Qui succédera à Khamenei après son assassinat lors des attaques israélo-américaines en Iran ?

Qui succédera à Khamenei après son assassinat lors des attaques israélo-américaines en Iran ?

02.03.2026 12:26
2 min de lecture

Iran après l’assassinat d’Ali Khamenei : une lutte pour le pouvoir s’engage

L’assassinat du Guide suprême iranien Ayatollah Ali Khamenei, lors d’attaques coordonnées des États-Unis et d’Israël, soulève des interrogations sur son successeur potentiel, mais aucune réponse claire n’émerge, rapporte TopTribune.

L’ancien président américain Donald Trump a reconnu que son administration postulait déjà des candidats potentiels pour succéder au leader iranien, mais la plupart d’entre eux ont également perdu la vie lors de ces frappes. « L’attaque a été si réussie qu’elle a éliminé la plupart des candidats », a déclaré Trump à ABC News, ajoutant : « Ce ne sera personne que nous avions en tête car ils sont tous morts. Le deuxième ou le troisième choix est mort. »

Trump a également mentionné qu’un membre du gouvernement iranien l’avait contacté, bien que le principal responsable de la sécurité d’Iran, Ali Larijani, ait démenti cette affirmation avec un post lundi, déclarant : « Nous ne négocierons pas avec les États-Unis. »

Selon des sources, Khamenei avait déjà commencé à préparer sa succession tout en se réfugiant durant la guerre de 12 jours entre l’Iran et Israël en juin dernier.
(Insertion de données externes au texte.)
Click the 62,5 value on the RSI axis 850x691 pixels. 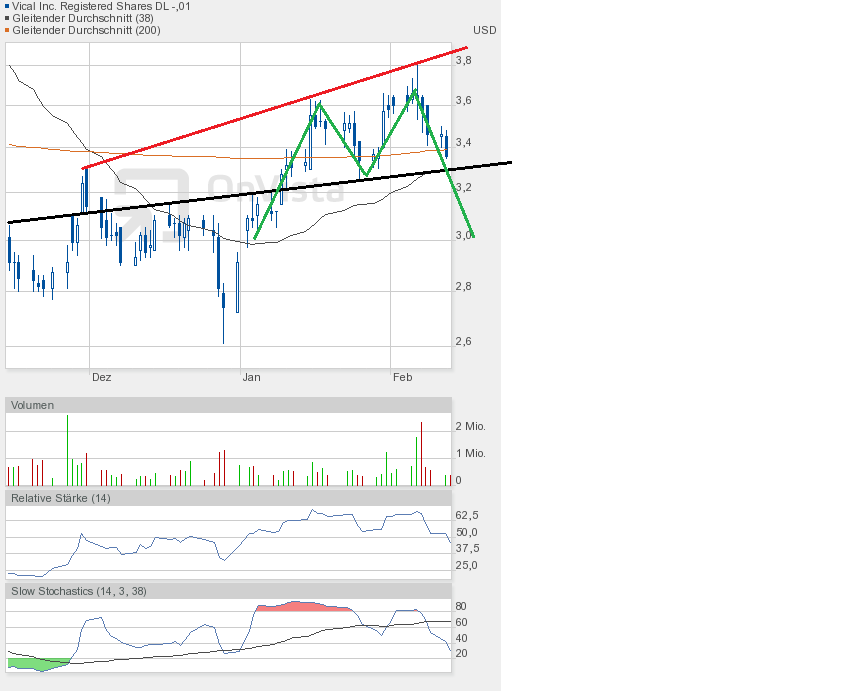coord(467,515)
Ses principaux choix, selon le New York Times, étaient son chef de cabinet, Ali Asghar Hejazi (tué d’après des informations israéliennes), le président de la Cour suprême, Gholam-Hossein Mohseni-Eje’i, et Hassan Khomeini, le petit-fils de feu le Guide suprême Ruhollah Khomeini.

Trump a affirmé que 48 hauts dirigeants iraniens avaient été tués dans les bombardements américano-israéliens.
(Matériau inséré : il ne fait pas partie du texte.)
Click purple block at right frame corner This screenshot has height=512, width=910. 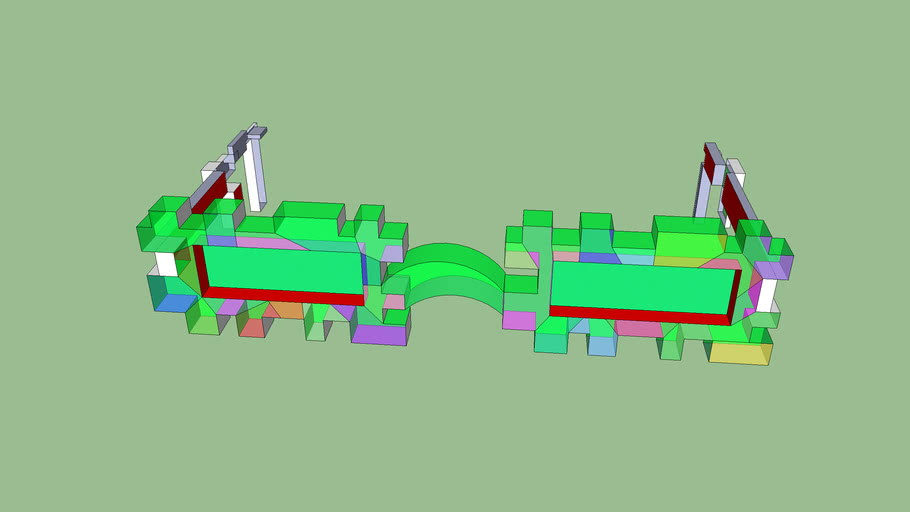coord(770,269)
La constitution iranienne stipule que le Guide suprême doit être un juriste islamique chiite choisi par l’Assemblée des experts, un comité élu de 88 membres. En attendant, un conseil temporaire dirigé par le président Masoud Pezeshkian, Mohseni-Eje’i et le juriste Alireza Arafi supervisera le pays conformément à sa constitution.

La question de la succession survient à un moment décisif pour l’Iran, qui souffre d’un important mécontentement interne tout en subissant des attaques militaires continues des États-Unis et d’Israël, destinées à faire tomber l’ordre révolutionnaire établi depuis 1979.
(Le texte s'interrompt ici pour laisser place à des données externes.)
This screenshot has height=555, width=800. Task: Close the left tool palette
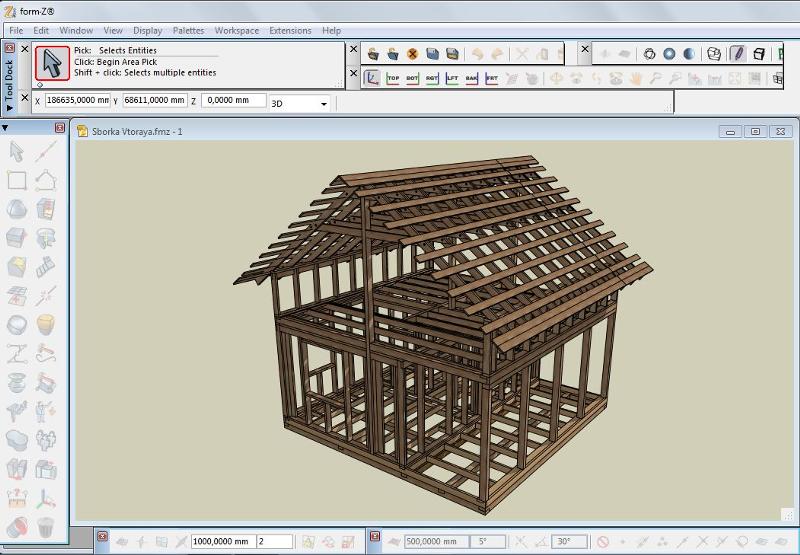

Alors que la guerre se poursuit avec des attaques de représailles de l’Iran, plusieurs candidats potentiels à la succession de Khamenei se distinguent.

Gholam-Hossein Mohseni-Eje’i

Gholam-Hossein Mohseni-Eje’i, en poste à la tête de la justice iranienne depuis juillet 2021, est considéré comme un conservateur intransigeant. Le département d’État américain et l’Union européenne l’ont sanctionné en 2011 pour son rôle dans la répression des manifestations politiques après les élections présidentielles de 2009.

Face à des manifestations massives, il a promis de montrer « aucune clémence » aux protestataires, appelant à des procès accélérés.

Hassan Khomeini

Hassan Khomeini, petit-fils du fondateur de la République islamique, est également considéré comme un successeur potentiel, en partie en raison de ses vues réformistes.

Les sources rapportent qu’il pourrait représenter un Iran plus modéré, par rapport à d’autres candidats tels que Mojtaba Khamenei, fils du défunt Guide.

Mojtaba Khamenei

Mojtaba Khamenei, 56 ans, exerce un pouvoir considérable en tant que fils de l’ancien Guide, mais son ascension pourrait rencontrer une forte opposition en raison de la résistance à la succession dynastique dans le chiisme.

Alireza Arafi

Alireza Arafi, nommé dans le conseil de direction intérimaire, est un juriste influent au sein des cercles religieux et supervisera également les élections et les législations.

Le climat d’incertitude créée par la guerre actuelle complique encore davantage les perspectives de transition.